Yapılacaklar:
1. Turizm istatistikleri metnine göre şu soruları yanıtlayın:
(a) 2. çeyrekte turizm geliri, bir önceki yılın aynı çeyreğine göre yüzde kaç arttı?
(b) Yurt dışında ikamet eden vatandaşların ortalama harcaması kaç Dolar oldu?
(c) 2018 yılı 2. çeyreğinde ülkeden çıkış yapan yabancı ziyaretçi sayısı kaçtı?
2. Lütfen turizm istatistikleri metnini bir sonraki bölümle sürdürün.

-------- Metin

Türkiye İstatistik Kurumu (TÜİK), turizm 2. çeyrek istatistiklerini önceki gün kamuoyu ile paylaştı.

Turizm geliri Nisan, Mayıs ve Haziran aylarından oluşan 2. çeyrekte bir önceki yılın aynı çeyreğine göre yüzde 30,1 artarak 7 milyar 44 milyon 591 bin Dolar oldu. Turizm gelirinin yüzde 84,7’si yabancı ziyaretçilerden, yüzde 15,3’ü ise yurt dışında ikamet eden vatandaş ziyaretçilerden elde edildi.

Ziyaretçiler, seyahatlerini kişisel veya paket tur ile organize etmekte. Bu çeyrekte yapılan harcamaların 5 milyar 463 milyon 809 bin Dolar’ını kişisel harcamalar, 1 milyar 580 milyon 782 bin Dolar’ını ise paket tur harcamaları oluşturdu.

Ziyaretçilerin kişi başı ortalama harcaması 636 Dolar oldu.

Bu çeyrekte yabancıların ortalama harcaması 602 Dolar, yurt dışında ikamet eden vatandaşların ortalama harcaması ise 885 Dolar oldu.

Ülkemizden çıkış yapan ziyaretçi sayısı 2018 yılı 2. çeyreğinde bir önceki yılın aynı çeyreğine göre yüzde 24,9 artarak 11 milyon 67 bin 987 kişi oldu. Bunların yüzde 89’unu 9 milyon 855 bin 102 kişi ile yabancılar, yüzde 11’ini ise 1 milyon 212 bin 885 kişi ile yurt dışında ikamet eden vatandaşlar oluşturdu.

----------------
-------- Satır Alıntıları

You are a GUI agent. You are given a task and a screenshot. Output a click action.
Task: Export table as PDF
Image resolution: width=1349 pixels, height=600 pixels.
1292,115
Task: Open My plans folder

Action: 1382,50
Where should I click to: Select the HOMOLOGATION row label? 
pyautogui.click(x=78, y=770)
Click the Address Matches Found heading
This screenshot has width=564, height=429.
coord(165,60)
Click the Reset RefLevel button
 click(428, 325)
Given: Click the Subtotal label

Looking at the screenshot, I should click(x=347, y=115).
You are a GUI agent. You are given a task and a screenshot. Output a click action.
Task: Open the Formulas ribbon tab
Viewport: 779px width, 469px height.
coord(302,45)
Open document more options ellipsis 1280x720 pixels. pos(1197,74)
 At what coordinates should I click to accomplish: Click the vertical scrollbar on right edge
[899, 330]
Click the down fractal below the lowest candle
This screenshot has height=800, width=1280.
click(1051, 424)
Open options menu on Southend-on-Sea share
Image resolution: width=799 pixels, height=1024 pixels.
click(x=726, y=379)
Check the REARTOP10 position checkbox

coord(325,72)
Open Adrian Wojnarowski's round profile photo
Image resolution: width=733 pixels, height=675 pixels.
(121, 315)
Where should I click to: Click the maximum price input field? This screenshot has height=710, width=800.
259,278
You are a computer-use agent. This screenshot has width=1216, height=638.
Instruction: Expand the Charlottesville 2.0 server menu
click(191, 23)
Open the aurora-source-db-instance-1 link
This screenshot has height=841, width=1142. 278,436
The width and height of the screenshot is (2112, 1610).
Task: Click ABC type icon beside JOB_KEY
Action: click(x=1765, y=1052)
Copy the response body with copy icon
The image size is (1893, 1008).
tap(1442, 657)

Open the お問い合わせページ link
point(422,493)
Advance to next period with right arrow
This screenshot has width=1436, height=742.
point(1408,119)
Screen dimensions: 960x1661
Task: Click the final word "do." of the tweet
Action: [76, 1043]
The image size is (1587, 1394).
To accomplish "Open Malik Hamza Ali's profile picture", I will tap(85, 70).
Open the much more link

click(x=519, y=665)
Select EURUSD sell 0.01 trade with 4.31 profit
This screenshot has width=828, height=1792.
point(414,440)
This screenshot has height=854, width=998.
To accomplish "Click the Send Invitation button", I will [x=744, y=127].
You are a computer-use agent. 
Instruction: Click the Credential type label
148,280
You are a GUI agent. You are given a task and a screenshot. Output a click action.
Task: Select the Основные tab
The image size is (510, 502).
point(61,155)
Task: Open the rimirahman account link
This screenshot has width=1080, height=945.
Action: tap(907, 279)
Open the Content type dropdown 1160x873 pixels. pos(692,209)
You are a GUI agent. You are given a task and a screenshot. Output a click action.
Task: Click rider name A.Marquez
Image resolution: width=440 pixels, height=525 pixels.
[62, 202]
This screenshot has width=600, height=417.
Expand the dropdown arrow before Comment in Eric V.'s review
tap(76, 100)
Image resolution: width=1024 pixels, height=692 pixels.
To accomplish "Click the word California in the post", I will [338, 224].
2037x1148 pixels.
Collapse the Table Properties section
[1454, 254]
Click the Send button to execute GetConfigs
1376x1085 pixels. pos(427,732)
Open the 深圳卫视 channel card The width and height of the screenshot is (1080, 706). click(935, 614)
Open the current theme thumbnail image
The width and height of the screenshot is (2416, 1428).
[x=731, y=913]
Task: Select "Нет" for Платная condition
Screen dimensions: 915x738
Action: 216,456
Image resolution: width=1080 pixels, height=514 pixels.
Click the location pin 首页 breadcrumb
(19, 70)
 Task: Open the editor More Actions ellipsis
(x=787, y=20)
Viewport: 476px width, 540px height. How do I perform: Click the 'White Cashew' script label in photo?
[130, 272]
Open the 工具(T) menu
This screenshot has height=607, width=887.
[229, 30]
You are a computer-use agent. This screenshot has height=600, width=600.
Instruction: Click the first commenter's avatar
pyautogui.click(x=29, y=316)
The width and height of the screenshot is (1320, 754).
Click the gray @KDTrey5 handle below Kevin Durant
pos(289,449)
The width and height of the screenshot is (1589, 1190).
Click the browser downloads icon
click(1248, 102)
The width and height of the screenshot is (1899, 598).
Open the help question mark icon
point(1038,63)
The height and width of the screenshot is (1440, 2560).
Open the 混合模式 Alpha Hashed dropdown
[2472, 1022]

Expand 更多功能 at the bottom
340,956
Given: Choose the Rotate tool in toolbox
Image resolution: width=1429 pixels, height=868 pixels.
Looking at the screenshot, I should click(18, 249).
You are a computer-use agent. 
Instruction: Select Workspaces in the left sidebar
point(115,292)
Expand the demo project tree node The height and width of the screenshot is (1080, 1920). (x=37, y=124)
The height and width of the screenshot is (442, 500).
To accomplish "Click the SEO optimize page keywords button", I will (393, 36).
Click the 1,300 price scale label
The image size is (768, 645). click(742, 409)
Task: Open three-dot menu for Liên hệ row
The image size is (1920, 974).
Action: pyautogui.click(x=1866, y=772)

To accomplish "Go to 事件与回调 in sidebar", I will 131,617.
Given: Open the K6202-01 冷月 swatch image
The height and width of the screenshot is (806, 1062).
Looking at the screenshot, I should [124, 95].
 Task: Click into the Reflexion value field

----------------

Yanıtlar:
1.
(a) Yüzde 30,1
(b) 885 Dolar
(c) 9 milyon 855 bin 102 kişi

2.
Yurt içinde ikamet edip başka ülkeleri ziyaret eden vatandaşlarımızın harcamalarından oluşan turizm gideri, geçen yılın aynı çeyreğine göre yüzde 19 artarak 1 milyar 650 milyon 276 bin Dolar oldu. Bunun 1 milyar 421 milyon 872 bin Dolar’ını kişisel, 228 milyon 404 bin Dolar’ını ise paket tur harcamaları oluşturdu.

Bu çeyrekte yurt dışını ziyaret eden vatandaş sayısı bir önceki yılın aynı çeyreğine göre yüzde 4,4 azalarak 2 milyon 194 bin 58 kişi oldu. Bunların kişi başı ortalama harcaması 752 Dolar olarak gerçekleşti.

Rakamlar ortada. 2. çeyrekte güzel bir ivme yakalanmış yüzde 30’luk bir artış var.

Evet sevindirici ve umut verici. Peki yeterlimi?

Tabii daha birçok çalışmalar var, projeler var.

Ancak bu rakamlar yeterli değil. Hem sayısal olarak hem de kişi başı ortalama harcamaları daha fazla olabilir.

Paket turlarda yabancıya sunduğumuz fiyat imkanlarını kendi insanımıza sunmuyoruz.

Dışarıdan gelen turistlere verilen imkanlar kendi insanımıza da mutlaka tanınmalıdır.

Dış turizm önemli olduğu kadar iç turizm de önemli.

Kendi insanımıza aynı imkanları sağlayamazsak, o imkanları sağlayan ülkelere gider ve parasını orda bozar ve harcar, döviz de Türkiye dışındaki başka ülkelere gider.

Kendinizi de, yerli turisti de, dövizimizi de boşa harcatmayalım derim.

Döviz girdisi için ihracat ve turizm çok önemlidir.

Türkiye’nin doğal güzelliklerini tam olarak tanıtıyor muyuz? Hak ettiğimiz bedelleri alabiliyor muyuz?

Sahip olduğumuz potansiyeli tam olarak kullanabiliyor muyuz?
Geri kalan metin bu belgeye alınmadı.